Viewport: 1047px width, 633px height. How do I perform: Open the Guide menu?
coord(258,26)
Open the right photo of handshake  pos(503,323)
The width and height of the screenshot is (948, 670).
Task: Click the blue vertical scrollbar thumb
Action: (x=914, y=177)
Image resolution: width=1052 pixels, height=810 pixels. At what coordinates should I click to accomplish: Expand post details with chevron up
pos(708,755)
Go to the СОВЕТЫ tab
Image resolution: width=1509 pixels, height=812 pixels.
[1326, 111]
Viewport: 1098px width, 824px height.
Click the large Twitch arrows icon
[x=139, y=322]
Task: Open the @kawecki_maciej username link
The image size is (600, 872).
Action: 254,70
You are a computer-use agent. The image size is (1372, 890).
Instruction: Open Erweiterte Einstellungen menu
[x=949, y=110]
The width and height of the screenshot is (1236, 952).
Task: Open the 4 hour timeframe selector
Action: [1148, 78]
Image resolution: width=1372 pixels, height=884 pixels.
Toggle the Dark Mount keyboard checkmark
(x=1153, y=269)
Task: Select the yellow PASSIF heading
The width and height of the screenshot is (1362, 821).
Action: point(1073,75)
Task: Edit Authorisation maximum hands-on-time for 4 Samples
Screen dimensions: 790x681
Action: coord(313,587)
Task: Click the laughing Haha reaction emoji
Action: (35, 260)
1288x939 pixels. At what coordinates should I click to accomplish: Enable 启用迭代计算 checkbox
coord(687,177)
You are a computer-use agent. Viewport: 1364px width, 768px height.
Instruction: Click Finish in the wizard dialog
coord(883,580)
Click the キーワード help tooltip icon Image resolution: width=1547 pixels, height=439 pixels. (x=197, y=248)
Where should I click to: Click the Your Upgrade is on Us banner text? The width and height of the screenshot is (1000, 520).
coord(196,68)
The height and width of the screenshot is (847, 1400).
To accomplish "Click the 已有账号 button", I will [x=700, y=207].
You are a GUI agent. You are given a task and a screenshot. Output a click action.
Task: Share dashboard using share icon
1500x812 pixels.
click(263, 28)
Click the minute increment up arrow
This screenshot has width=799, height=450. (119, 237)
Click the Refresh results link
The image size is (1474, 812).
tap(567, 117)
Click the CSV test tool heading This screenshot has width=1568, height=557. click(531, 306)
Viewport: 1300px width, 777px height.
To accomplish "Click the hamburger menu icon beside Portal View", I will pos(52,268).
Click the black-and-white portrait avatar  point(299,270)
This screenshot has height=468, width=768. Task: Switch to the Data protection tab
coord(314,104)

____________

→ EXERCISE REQUIREMENTS: Reproduce the records exactly, keeping every line.

→ TASK RESPONSE:
Viewport: 1047px width, 633px height. How do I perform: Open the Guide menu?
coord(258,26)
Open the right photo of handshake  pos(503,323)
The width and height of the screenshot is (948, 670).
Task: Click the blue vertical scrollbar thumb
Action: (x=914, y=177)
Image resolution: width=1052 pixels, height=810 pixels. At what coordinates should I click to accomplish: Expand post details with chevron up
pos(708,755)
Go to the СОВЕТЫ tab
Image resolution: width=1509 pixels, height=812 pixels.
[1326, 111]
Viewport: 1098px width, 824px height.
Click the large Twitch arrows icon
[x=139, y=322]
Task: Open the @kawecki_maciej username link
The image size is (600, 872).
Action: 254,70
You are a computer-use agent. The image size is (1372, 890).
Instruction: Open Erweiterte Einstellungen menu
[x=949, y=110]
The width and height of the screenshot is (1236, 952).
Task: Open the 4 hour timeframe selector
Action: [1148, 78]
Image resolution: width=1372 pixels, height=884 pixels.
Toggle the Dark Mount keyboard checkmark
(x=1153, y=269)
Task: Select the yellow PASSIF heading
The width and height of the screenshot is (1362, 821).
Action: point(1073,75)
Task: Edit Authorisation maximum hands-on-time for 4 Samples
Screen dimensions: 790x681
Action: coord(313,587)
Task: Click the laughing Haha reaction emoji
Action: (35, 260)
1288x939 pixels. At what coordinates should I click to accomplish: Enable 启用迭代计算 checkbox
coord(687,177)
You are a computer-use agent. Viewport: 1364px width, 768px height.
Instruction: Click Finish in the wizard dialog
coord(883,580)
Click the キーワード help tooltip icon Image resolution: width=1547 pixels, height=439 pixels. (x=197, y=248)
Where should I click to: Click the Your Upgrade is on Us banner text? The width and height of the screenshot is (1000, 520).
coord(196,68)
The height and width of the screenshot is (847, 1400).
To accomplish "Click the 已有账号 button", I will [x=700, y=207].
You are a GUI agent. You are given a task and a screenshot. Output a click action.
Task: Share dashboard using share icon
1500x812 pixels.
click(263, 28)
Click the minute increment up arrow
This screenshot has width=799, height=450. (119, 237)
Click the Refresh results link
The image size is (1474, 812).
tap(567, 117)
Click the CSV test tool heading This screenshot has width=1568, height=557. click(531, 306)
Viewport: 1300px width, 777px height.
To accomplish "Click the hamburger menu icon beside Portal View", I will pos(52,268).
Click the black-and-white portrait avatar  point(299,270)
This screenshot has height=468, width=768. Task: Switch to the Data protection tab
coord(314,104)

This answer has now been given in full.